Dear Mr. Electrician: How do I fix my in-ground swimming pool bonding?
Answer: Swimming pool bonding can be easy to fix if you know the National Electrical Code requirements. Article 680.26 Equipotential Bonding is what is used to determine the swimming pool bonding requirements. NOTE: Some text links below go to applicable products on Amazon.
Below are photos of a commercial pool that failed inspection due to shortcomings with the pool bonding.
In my state commercial swimming pools are required to be inspected by a licensed electrical contractor every few years. The required inspection is a good thing, because every time I have done a pool inspection I have found problems. Most problems were not from the original swimming pool construction, but as a result of repairs, changes, and a lack of good preventative maintenance.
Unfortunately the state has no such inspection requirements for homeowner managed swimming pools. Consequently problems on homeowner swimming pools such as a lack of bonding are not caught unless someone working on the pool notices that something is wrong.
SWIMMING POOL BONDING REPAIR
This is a close up shot of the pool pump from the top of this page. Although it does have a bonding wire connected, the lug is not approved for two wires, only one. The photo below depicts my correction.

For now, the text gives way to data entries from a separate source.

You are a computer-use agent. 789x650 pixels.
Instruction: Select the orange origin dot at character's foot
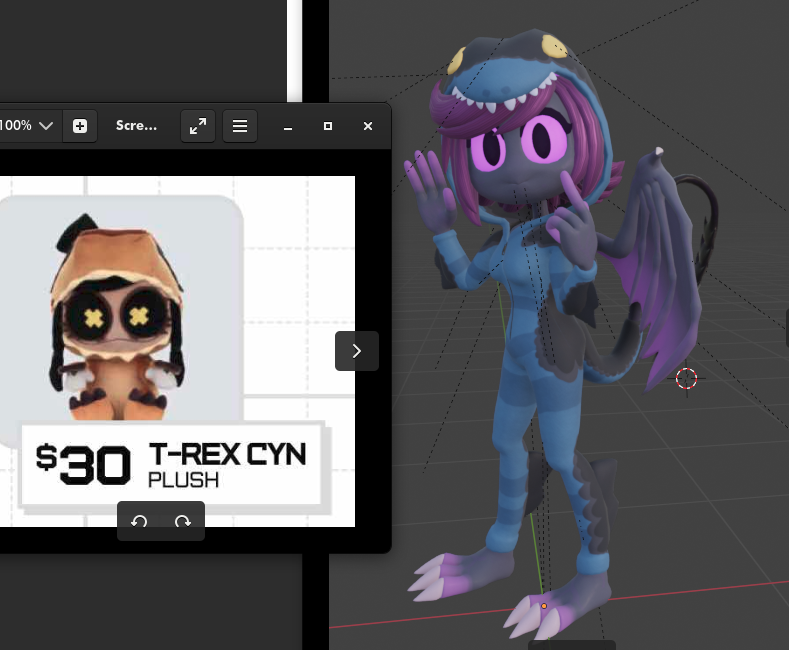click(x=544, y=605)
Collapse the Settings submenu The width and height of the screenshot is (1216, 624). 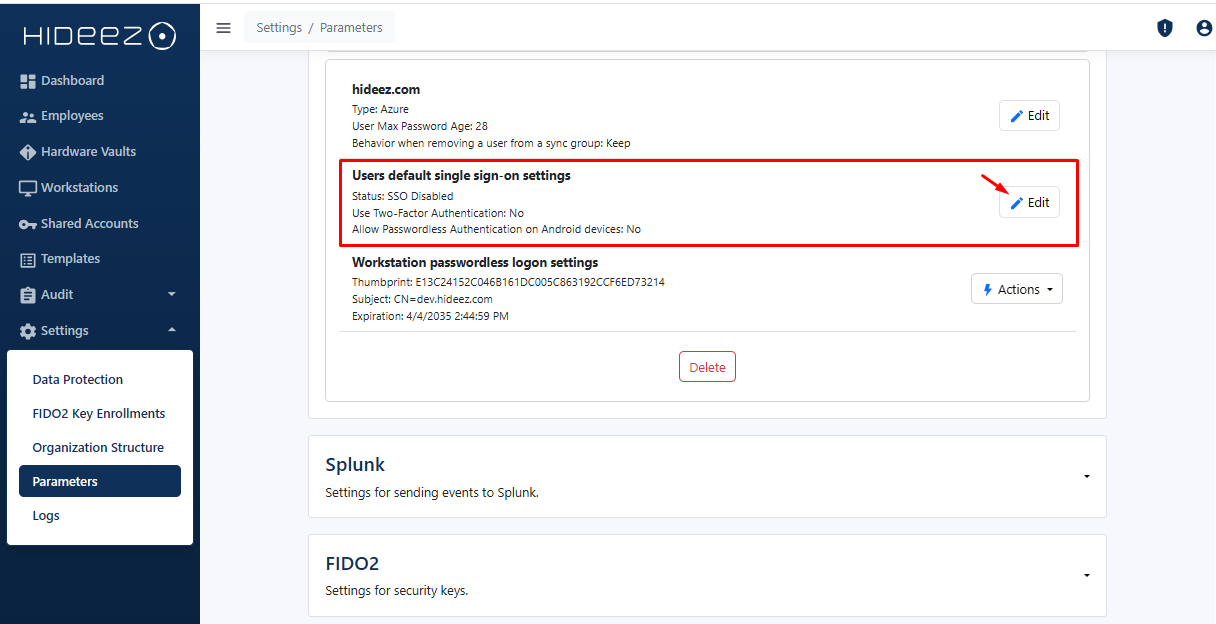[171, 331]
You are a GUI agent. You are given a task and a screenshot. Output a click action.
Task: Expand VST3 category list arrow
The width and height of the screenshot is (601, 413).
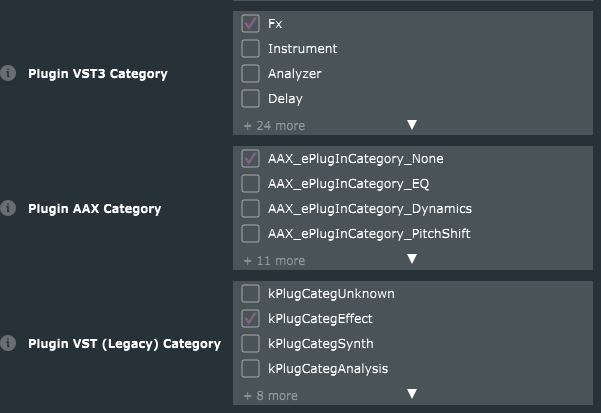pyautogui.click(x=411, y=125)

A new tin plated copper lay-in lug was installed and the broken bonding wire was spliced together using a copper C tap and a crimping tool. I also used copper split bolt connectors to take the strain off of the crimps.
The swimming pool pump motor above has its own built-in lay-in lug and set screw.

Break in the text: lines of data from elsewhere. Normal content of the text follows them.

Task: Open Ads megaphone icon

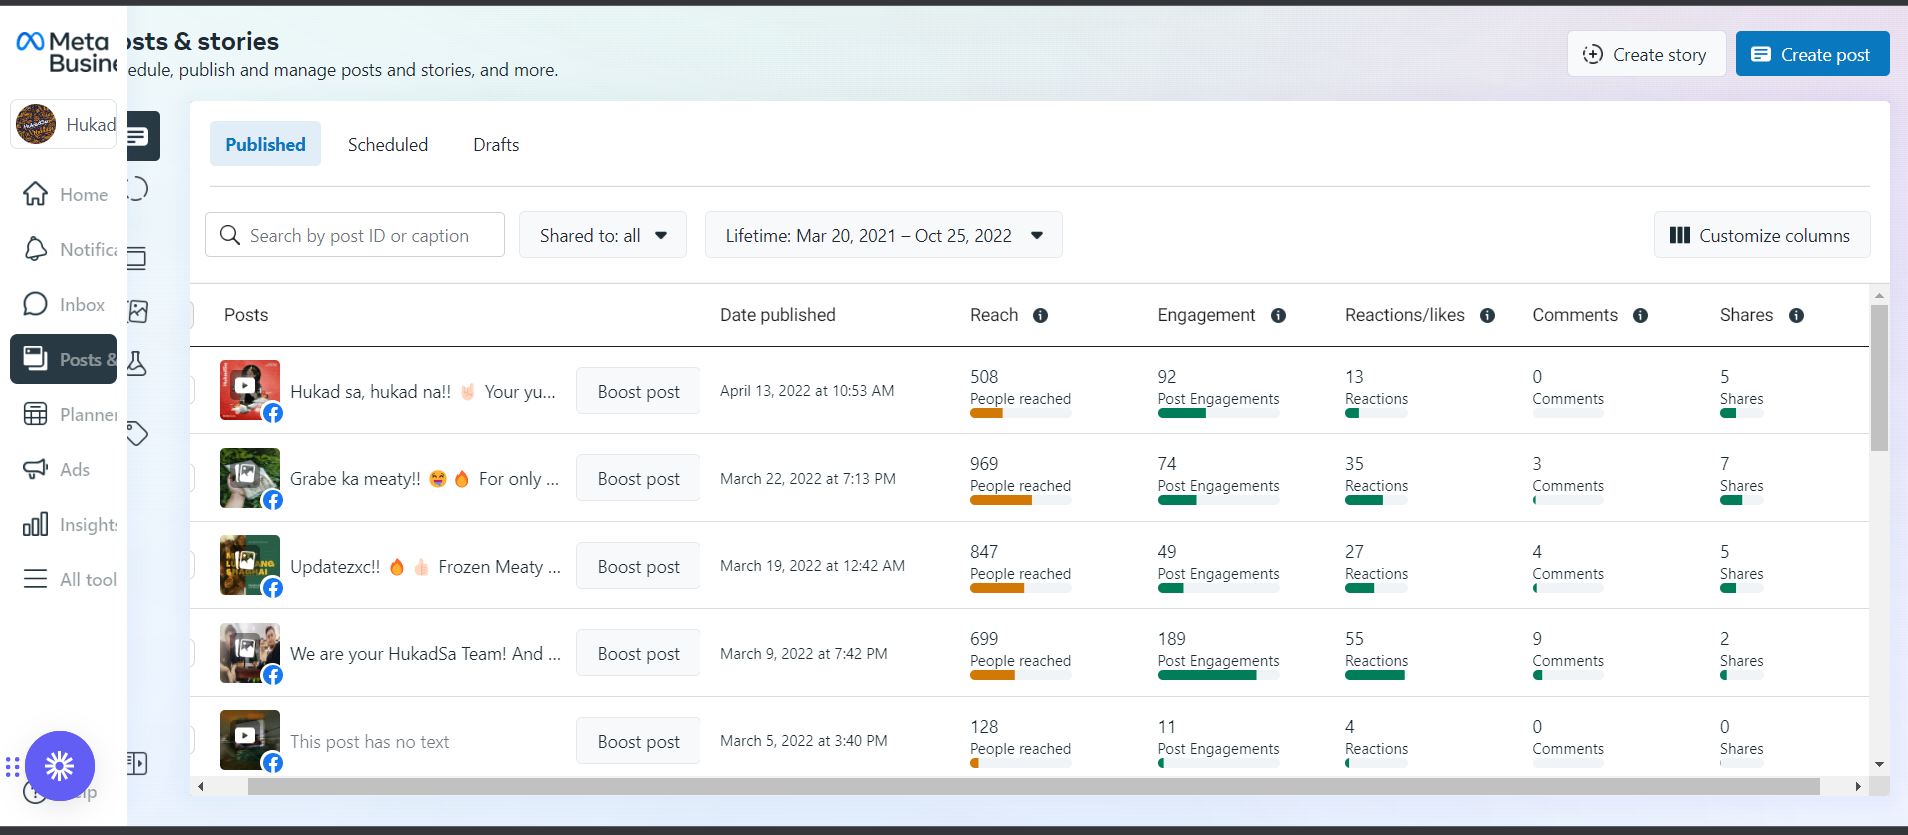Action: point(36,469)
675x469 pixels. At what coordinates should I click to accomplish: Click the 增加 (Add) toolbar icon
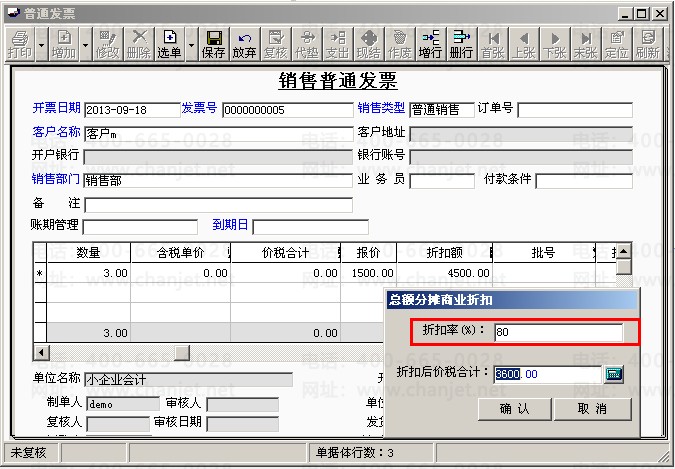click(63, 44)
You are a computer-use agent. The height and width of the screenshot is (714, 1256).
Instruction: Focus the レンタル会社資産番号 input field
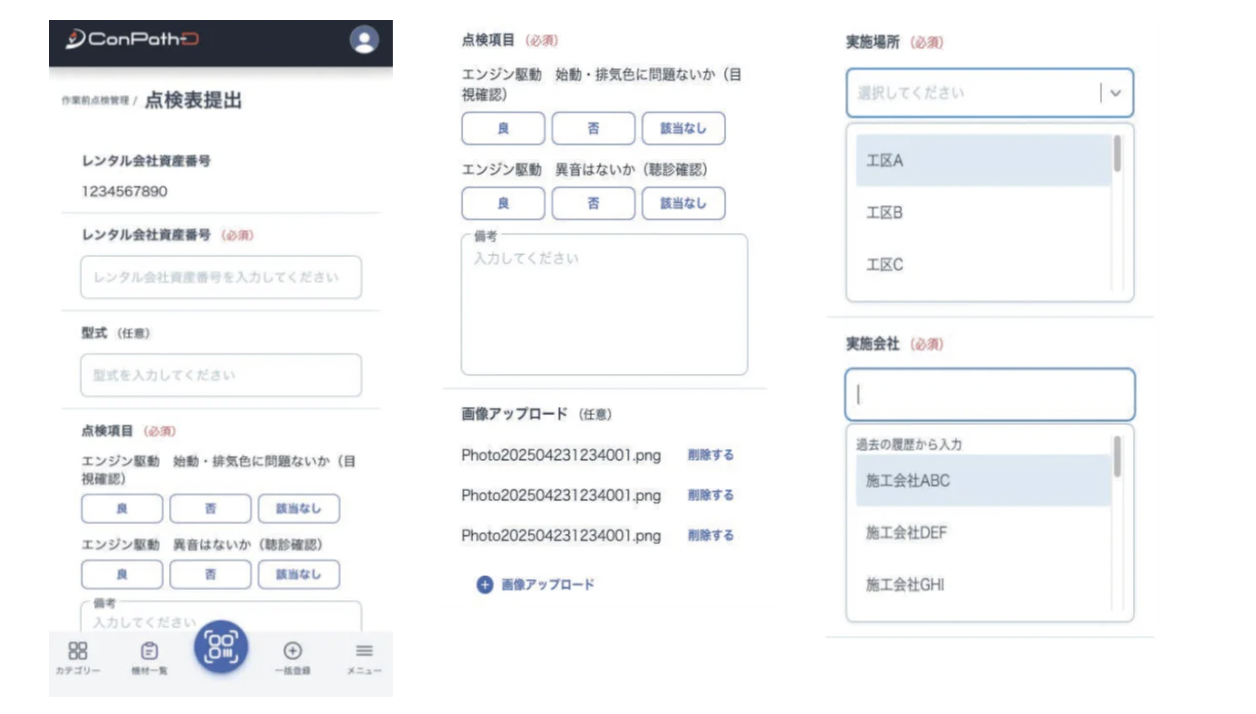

Lay-in lugs are favorable for use on swimming pool equipment because it makes it easy to replace pool equipment without having to take apart all of the bonding connections.
A swimming pool heater with a lay-in bonding lug and number 8 solid copper bonding wire.
The above swimming pool lighting transformers were all required to be bonded. One of the bonding lugs had two wires in it. That would have been okay if the lug was approved for two wires, but it wasn’t.
Two wires in a pool equipment bonding lug that was not approved for two wires. My fix is below.
I pulled the extra wire out of the lug and made a splice using a copper crimp and a copper split bolt connector.
I used a copper C tap crimp and also a copper split bolt connector to join the wires together for a low resistance connection.
The original installer installed a bonding lug on the top of the outdoor wiring trough. It would have been better if the lug was on the bottom to keep water out, but there was probably no room to get an electric drill underneath after the lighting transformers were installed.
It is acceptable to use only copper split bolt connectors for the #8 solid copper pool bonding wire. Crimped connections are not required for pool bonding.
The brackets that support the pool controls were just fastened to the concrete slab with some L brackets. Consequently the pool controls were a little shaky and the upright strut supports could be easily swayed.
Due to the close proximity of the service door for the pool heater I could not install some larger brackets for support. I basically rigged some Unistrut and strut fittings onto the existing concrete bolts and strut and that made the pool controls more secure.
I drilled and tapped holes in the strut and used stainless steel 10/32 screws with nuts to attach the lay-in lugs.
I spliced some #8 copper wire onto the existing #8 bonding wire to extend the bond to the pool control support posts. Insulated wire or bare wire is acceptable for pool bonding, but it must be #8 solid copper wire. Do not use stranded wire for pool or hot tub bonding.
OTHER SWIMMING POOL BONDING REQUIREMENTS
In addition to what is shown above, the pool bonding wire must also be connected to the pool deck perimeter usually by connecting to the wire mesh or rebar in the concrete. A bond wire is required in the pool deck perimeter even if there is no concrete.
All metal handrails, ladders, water spouts, diving boards, water slides, pool lighting, and the pool shell must also be connected to the solid copper #8 continuous swimming pool bonding wire. Anything metal within three feet from the inside wall of the pool must also be bonded to the same #8 wire.
Article 680 in the National Electrical Code (NFPA 70) has all of the grounding and bonding requirements for all types of in-ground and above-ground swimming pools, hot tubs, fountains, and similar types of artificial bodies of water.